Stored items from a collection:
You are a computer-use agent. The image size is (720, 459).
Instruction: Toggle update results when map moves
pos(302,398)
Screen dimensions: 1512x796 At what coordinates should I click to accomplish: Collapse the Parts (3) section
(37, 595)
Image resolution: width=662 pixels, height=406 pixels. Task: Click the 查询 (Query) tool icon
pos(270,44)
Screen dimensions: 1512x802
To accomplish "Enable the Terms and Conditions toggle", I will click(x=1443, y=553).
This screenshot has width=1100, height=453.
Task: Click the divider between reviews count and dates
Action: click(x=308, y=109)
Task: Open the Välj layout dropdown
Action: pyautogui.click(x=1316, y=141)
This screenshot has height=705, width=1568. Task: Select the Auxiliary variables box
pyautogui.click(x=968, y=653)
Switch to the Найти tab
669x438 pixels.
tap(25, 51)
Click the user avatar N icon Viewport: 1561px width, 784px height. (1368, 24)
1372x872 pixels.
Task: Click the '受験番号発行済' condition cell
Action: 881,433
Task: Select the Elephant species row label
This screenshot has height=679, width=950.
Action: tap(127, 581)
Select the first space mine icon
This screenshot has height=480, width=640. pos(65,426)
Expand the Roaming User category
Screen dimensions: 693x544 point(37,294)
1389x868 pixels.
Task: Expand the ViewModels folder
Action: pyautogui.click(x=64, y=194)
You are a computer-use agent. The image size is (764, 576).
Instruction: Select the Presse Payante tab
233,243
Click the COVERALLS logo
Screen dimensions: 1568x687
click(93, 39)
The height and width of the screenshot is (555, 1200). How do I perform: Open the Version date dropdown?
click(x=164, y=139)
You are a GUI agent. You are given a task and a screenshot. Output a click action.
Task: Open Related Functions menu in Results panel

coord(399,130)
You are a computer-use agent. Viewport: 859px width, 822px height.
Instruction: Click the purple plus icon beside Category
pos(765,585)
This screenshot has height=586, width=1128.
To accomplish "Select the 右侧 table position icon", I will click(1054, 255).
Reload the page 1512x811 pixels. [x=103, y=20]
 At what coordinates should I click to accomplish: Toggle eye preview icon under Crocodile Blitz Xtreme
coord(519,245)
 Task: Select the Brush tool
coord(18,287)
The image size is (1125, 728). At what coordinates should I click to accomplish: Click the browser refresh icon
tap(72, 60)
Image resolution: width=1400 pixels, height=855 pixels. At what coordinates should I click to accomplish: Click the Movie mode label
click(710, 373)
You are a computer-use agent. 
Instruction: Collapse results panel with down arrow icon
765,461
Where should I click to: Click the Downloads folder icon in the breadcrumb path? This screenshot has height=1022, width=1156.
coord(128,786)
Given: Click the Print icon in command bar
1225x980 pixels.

> Aim of the exercise: Copy every line of these items word for word.

> Response to the task:
You are a computer-use agent. The image size is (720, 459).
Instruction: Toggle update results when map moves
pos(302,398)
Screen dimensions: 1512x796 At what coordinates should I click to accomplish: Collapse the Parts (3) section
(37, 595)
Image resolution: width=662 pixels, height=406 pixels. Task: Click the 查询 (Query) tool icon
pos(270,44)
Screen dimensions: 1512x802
To accomplish "Enable the Terms and Conditions toggle", I will click(x=1443, y=553).
This screenshot has width=1100, height=453.
Task: Click the divider between reviews count and dates
Action: click(x=308, y=109)
Task: Open the Välj layout dropdown
Action: pyautogui.click(x=1316, y=141)
This screenshot has height=705, width=1568. Task: Select the Auxiliary variables box
pyautogui.click(x=968, y=653)
Switch to the Найти tab
669x438 pixels.
tap(25, 51)
Click the user avatar N icon Viewport: 1561px width, 784px height. (1368, 24)
1372x872 pixels.
Task: Click the '受験番号発行済' condition cell
Action: 881,433
Task: Select the Elephant species row label
This screenshot has height=679, width=950.
Action: tap(127, 581)
Select the first space mine icon
This screenshot has height=480, width=640. pos(65,426)
Expand the Roaming User category
Screen dimensions: 693x544 point(37,294)
1389x868 pixels.
Task: Expand the ViewModels folder
Action: pyautogui.click(x=64, y=194)
You are a computer-use agent. The image size is (764, 576).
Instruction: Select the Presse Payante tab
233,243
Click the COVERALLS logo
Screen dimensions: 1568x687
click(93, 39)
The height and width of the screenshot is (555, 1200). How do I perform: Open the Version date dropdown?
click(x=164, y=139)
You are a GUI agent. You are given a task and a screenshot. Output a click action.
Task: Open Related Functions menu in Results panel

coord(399,130)
You are a computer-use agent. Viewport: 859px width, 822px height.
Instruction: Click the purple plus icon beside Category
pos(765,585)
This screenshot has height=586, width=1128.
To accomplish "Select the 右侧 table position icon", I will click(1054, 255).
Reload the page 1512x811 pixels. [x=103, y=20]
 At what coordinates should I click to accomplish: Toggle eye preview icon under Crocodile Blitz Xtreme
coord(519,245)
 Task: Select the Brush tool
coord(18,287)
The image size is (1125, 728). At what coordinates should I click to accomplish: Click the browser refresh icon
tap(72, 60)
Image resolution: width=1400 pixels, height=855 pixels. At what coordinates should I click to accomplish: Click the Movie mode label
click(710, 373)
You are a computer-use agent. 
Instruction: Collapse results panel with down arrow icon
765,461
Where should I click to: Click the Downloads folder icon in the breadcrumb path? This screenshot has height=1022, width=1156.
coord(128,786)
Given: Click the Print icon in command bar
1225x980 pixels.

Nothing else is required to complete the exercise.